Tra le buone pratiche locali si segnalano quella del compostaggio domestico (incentivata con la riduzione del 10 per cento della Tariffa di igiene ambientale) e l’eliminazione dell’acqua minerale in bottigliette dalle 22 mense scolastiche, sostituita con l’acqua comunale, oltre alla promozione delle fonti pubbliche (la “via dell’acqua”… il “parco dell’acqua”…) volta a eliminare il consumo di 3 milioni di bottiglie in plastica.

C’è poi l’“Isola del riuso”, gestita dalla Caritas, dove è possibile barattare oggetti ancora in buono stato: libri, mobili o altro.

Il giovane assessore racconta che il consenso popolare è alla base del successo, consenso ottenuto promuovendo decine di assemblee nei bar e nelle parrocchie, per comunicare le buone ragioni di questa piccola rivoluzione culturale, il senso del radicale cambiamento di consolidati comportamenti individuali e famigliari: «Consumiamo più di un terzo di ciò che la terra riesce a rigenerare – commenta Ciacci – con un gravoso spreco di materie prime. Tutti, cittadini e pubbliche amministrazioni, dobbiamo fare la nostra parte» così che, abbandonato il sistema dei cassonetti “lineari” «che deresponsabilizza» a Capannori è stato introdotto un conveniente sistema tariffario, calibrato sul consumo dei rifiuti, tale da consentire al Comune – tra raccolta differenziata e innovazioni – un risparmio di un milione e mezzo di euro ogni anno.

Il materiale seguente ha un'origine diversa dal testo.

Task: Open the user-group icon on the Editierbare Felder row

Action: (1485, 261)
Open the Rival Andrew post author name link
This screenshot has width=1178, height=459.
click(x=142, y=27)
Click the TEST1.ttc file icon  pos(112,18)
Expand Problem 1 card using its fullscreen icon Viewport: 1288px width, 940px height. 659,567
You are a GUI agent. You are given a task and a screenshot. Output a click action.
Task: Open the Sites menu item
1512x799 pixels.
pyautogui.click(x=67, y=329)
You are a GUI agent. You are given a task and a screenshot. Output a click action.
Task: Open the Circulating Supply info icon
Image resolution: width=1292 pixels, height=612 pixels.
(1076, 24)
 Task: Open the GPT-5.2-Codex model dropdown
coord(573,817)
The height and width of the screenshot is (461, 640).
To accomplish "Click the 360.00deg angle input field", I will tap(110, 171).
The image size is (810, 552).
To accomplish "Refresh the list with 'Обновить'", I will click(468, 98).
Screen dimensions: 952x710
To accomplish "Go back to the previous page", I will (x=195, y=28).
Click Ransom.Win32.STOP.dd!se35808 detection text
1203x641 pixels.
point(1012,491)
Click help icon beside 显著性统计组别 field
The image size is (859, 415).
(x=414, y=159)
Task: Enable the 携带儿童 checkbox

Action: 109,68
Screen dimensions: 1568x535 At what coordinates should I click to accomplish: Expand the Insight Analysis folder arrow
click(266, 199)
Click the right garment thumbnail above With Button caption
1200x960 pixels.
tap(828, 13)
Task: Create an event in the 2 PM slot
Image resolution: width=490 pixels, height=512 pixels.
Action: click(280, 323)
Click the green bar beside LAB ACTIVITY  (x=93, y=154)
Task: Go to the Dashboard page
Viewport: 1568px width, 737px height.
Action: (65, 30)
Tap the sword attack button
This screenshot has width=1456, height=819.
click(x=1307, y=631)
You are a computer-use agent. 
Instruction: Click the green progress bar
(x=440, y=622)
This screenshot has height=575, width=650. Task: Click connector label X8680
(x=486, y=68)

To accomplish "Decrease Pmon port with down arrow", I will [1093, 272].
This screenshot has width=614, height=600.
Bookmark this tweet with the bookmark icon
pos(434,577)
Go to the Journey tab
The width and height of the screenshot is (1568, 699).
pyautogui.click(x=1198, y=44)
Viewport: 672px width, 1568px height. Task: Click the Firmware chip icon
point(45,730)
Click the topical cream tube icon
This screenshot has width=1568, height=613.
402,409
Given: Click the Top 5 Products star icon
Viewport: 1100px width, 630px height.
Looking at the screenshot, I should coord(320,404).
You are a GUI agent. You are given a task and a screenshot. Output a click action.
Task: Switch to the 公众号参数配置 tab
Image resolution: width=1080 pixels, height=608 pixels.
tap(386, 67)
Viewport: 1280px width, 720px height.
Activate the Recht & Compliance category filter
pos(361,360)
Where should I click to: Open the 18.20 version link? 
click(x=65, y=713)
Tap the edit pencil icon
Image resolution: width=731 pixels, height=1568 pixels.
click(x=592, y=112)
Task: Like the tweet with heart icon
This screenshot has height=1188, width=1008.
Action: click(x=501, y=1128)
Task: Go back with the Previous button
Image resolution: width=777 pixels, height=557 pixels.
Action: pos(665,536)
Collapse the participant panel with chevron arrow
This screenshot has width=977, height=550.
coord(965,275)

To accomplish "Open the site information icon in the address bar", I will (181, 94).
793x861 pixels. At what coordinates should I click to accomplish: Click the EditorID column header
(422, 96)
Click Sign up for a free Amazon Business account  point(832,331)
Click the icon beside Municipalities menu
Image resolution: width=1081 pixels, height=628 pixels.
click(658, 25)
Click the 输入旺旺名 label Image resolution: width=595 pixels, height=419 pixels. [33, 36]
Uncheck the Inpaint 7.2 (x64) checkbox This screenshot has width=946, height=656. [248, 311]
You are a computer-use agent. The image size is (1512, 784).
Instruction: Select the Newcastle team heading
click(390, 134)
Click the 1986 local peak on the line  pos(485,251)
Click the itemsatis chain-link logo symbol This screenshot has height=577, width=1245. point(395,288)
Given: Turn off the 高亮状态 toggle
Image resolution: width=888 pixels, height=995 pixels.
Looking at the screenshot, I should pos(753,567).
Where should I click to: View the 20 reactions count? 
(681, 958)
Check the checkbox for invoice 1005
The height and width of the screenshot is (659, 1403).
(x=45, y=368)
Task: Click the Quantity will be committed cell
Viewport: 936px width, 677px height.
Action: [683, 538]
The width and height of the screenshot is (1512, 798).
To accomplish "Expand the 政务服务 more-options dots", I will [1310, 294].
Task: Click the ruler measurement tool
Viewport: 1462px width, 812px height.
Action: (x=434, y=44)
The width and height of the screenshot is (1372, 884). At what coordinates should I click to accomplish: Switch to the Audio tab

Mutuando il sistema assembleare di Porto Alegre in Brasile, parte di questi soldi (500.000 euro) viene oggi destinata al finanziamento di alcuni progetti “dal basso”. Chi li sceglie? «Ottanta concittadini estratti a sorte, persone che magari non sarebbero venute alle assemblee».

Torno a Pavia, ritrovo i cassonetti “lineari”, invasivi, antiestetici, maleodoranti: come le chiese romaniche o il Pontevecchio, fanno ormai parte del paesaggio. Insomma, uno schifo.

In città tengono banco gli avvisi di garanzia ai pubblici amministratori. Sulla stampa trova almeno spazio una ben diversa eccellenza locale: la dipendenza dal gioco d’azzardo. Una vera e propria piaga sociale di cui Pavia – una macchinetta mangiasoldi ogni 136 persone, 2.900 euro di spesa annuale procapite, ovvero 589 milioni di euro (avete capito bene: oltre mezzo miliardo in euro) – può a ragione vantarsi indiscussa e triste capitale nazionale. Da capitale del regno longobardo a capitale del videopoker, delle rendite parassitarie e degli sportelli bancari. A Pavia conta solo il capitale.